Si ceux qui tirent les ficelles financières du groupe se réjouissent de l’abandon du coupé 2 places, dont ils estiment à 80.000 dollars le poids à supporter par exemplaire en comptant les coûts en R&D, nombre d’acteurs de l’histoire de l’EV1 chez GM sont tout autant scandalisés que les utilisateurs du fabuleux engin. En cause, la décision de détruire les 1.117 voitures finalement produites, réparties en 660 et 457 unités selon la génération, à l’exception d’une poignée de modèles pour mémoire et utilisation interne.
Pas rentable ?
Pour le faire disparaître, peut-on accuser un véhicule dont la destruction émeut tant la population de n’être pas rentable ? Alors qu’une très longue liste d’attente d’automobilistes désireux de pouvoir rouler dans l’EV1 existe bel et bien ? Qu’auraient dans ce cas pu dire Nissan, Renault ou Tesla après seulement un millier de Leaf, Zoé et Model S commercialisées ?
Quand on veut sceller le sort d’une technologie qui dérange, tous les discours et tous les moyens sont bons ! C’est ce qu’a voulu démontrer Chris Paine dans son documentaire intitulé « Who killed the electric car ? », diffusé en 2006 aux Etats-Unis, et toujours disponible sur le Net, via Dailymotion.
Le cinéaste accuse ouvertement les lobbies pétroliers et les autorités fédérales, tous englués dans les colossaux revenus que procure l’or noir. Il a filmé la douleur, les larmes et les coups reçus par les partisans d’un modèle hors norme de voitures, qui véhiculait très exactement certaines des valeurs de la mobilité durable que prônent aujourd’hui la plupart des dirigeants mondiaux.
Un simulacre d’enterrement d’une EV1 a même été réalisé, avec son long cortège traditionnel.
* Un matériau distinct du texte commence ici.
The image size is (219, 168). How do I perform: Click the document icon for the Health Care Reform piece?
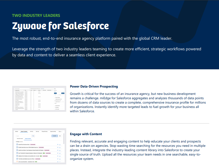(17, 150)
On pourrait encore en dire beaucoup sur la fin mal ficelée du bolide, mais nous vous invitons à découvrir ou à revoir l’excellent reportage de Chris Paine, dont les images sont poignantes.
Un scandale à l’heure d’Internet !
La General Motors a très mal géré la sortie des EV1, s’entêtant jusqu’au ridicule. Viré du groupe en 2009 en raison de dépenses excessives, à la demande du président Obama, le PDG Rick Wagoner faisait quelque peu son mea culpa une année auparavant, en reconnaissant n’avoir pas suffisamment soutenu les programmes de développement des véhicules à faible consommation en carburant, dont les voitures électriques.
Toyota, un temps tenté de détruire également sa série branchée de Rav4 contemporaine, a finalement consenti à les revendre à leurs utilisateurs. C’est ni plus ni moins ce qu’espéraient les automobilistes qui s’estimaient floués par la GM. Plus encore que la télévision ou le cinéma, le Net conserve des images indélébiles du scandale EV1. Il serait intéressant de connaître les modèles de véhicules dans lesquels roulent actuellement les anciens utilisateurs du coupé américain.
Des répercussions encore aujourd’hui
Dix ans après le choc « EV1 », Chris Paine récidivait avec un nouveau documentaire, cette fois-ci intitulé « Revenge of the electric car ». Où l’on comprend que le grand gagnant de l’affaire aux Etats-Unis est Tesla, même s’il ne s’est pas vendu plus de Model S que de Chevrolet Volt, à un delta près d’environ 10.000 exemplaires ! Hors de ces frontières géographiques, c’est l’alliance Renault-Nissan qui tire son épingle du jeu.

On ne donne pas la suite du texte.